CredentialEngine / ai-course-crawler

Apache License 2.0
1 stars 0 forks source link

Unexpected Data in Extract for Forsyth Tech #32

Closed rvilsack closed 2 months ago

rvilsack commented 3 months ago

The Forsyth Tech Bulk Upload file has the following issues.

AI Course Crawler Extract link: https://master.ai-course-crawler.development.c66.me/datasets/courses/16

Extract file in Google Sheets with comparison to expected: https://docs.google.com/spreadsheets/d/1z-8mCAYKzjELVCfZEmTBA4AkBDRxLlmwFTveLIWVh-I/edit?usp=sharing

The information below is applicable to the majority of courses with this data set.

ALL ISSUES

EXPECTED, see highlighted row in the "Comparison to Correct Bulk Upload" tab in this spreadsheet

Rows 2-15 and 25-54 - these are not courses listed on the URL provided Screenshot 2024-08-23 122927

Row 18 "Improving Study Skills"- all course data is extracted correctly; credit unit type is set to SemesterHour when the URL just lists "Credit".

Here is what was listed for this course in the URL provided to the crawler: Screenshot 2024-08-23 122639

Also prerequisites and corequisites are included on URL but not in extract. Could have extracted the following Header Rows: Condition Profile: Condition Type = Requires Condition Profile: Name =The following is required before taking this course Condition Profile: Description = None

Condition Profile: Condition Type = Corequisite Condition Profile: Name = The following is required to be taken with this course Condition Profile: Description = None

(This example listed None for requirements and corequisites; other courses had additional data.)

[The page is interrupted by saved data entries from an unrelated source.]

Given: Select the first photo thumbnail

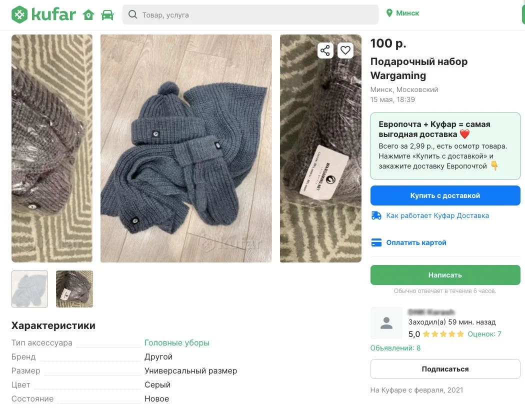Looking at the screenshot, I should point(30,289).
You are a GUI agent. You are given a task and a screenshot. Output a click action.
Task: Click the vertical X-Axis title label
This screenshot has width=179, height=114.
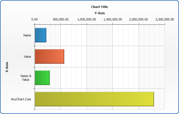[7, 67]
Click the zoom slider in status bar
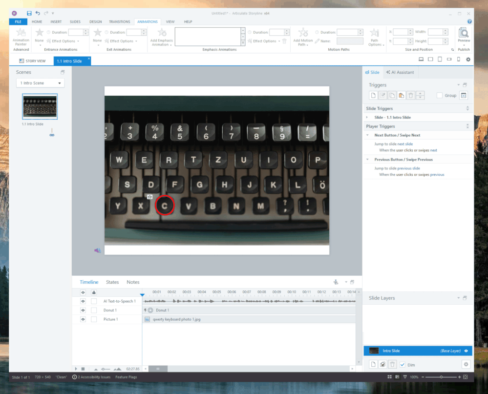 [x=441, y=377]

edgarf commented 2 months ago

@rsaksida - For purposes to release something MVP, let's concentrate on the main fields only, and then when we are sure about the rest of the functionality, let's do things like prerequisites, corequisites, credit-type and other additional fields.

rsaksida commented 2 months ago

Thanks @rvilsack. Addressing the issues one by one:

Unexpected data that is not on URL provided to Course Crawler, including credentials and personal enrichment programs

I believe this was happening because of a problematic recipe that was loading some extra links. I've updated the recipe detection and the new recipe shouldn't pick those up.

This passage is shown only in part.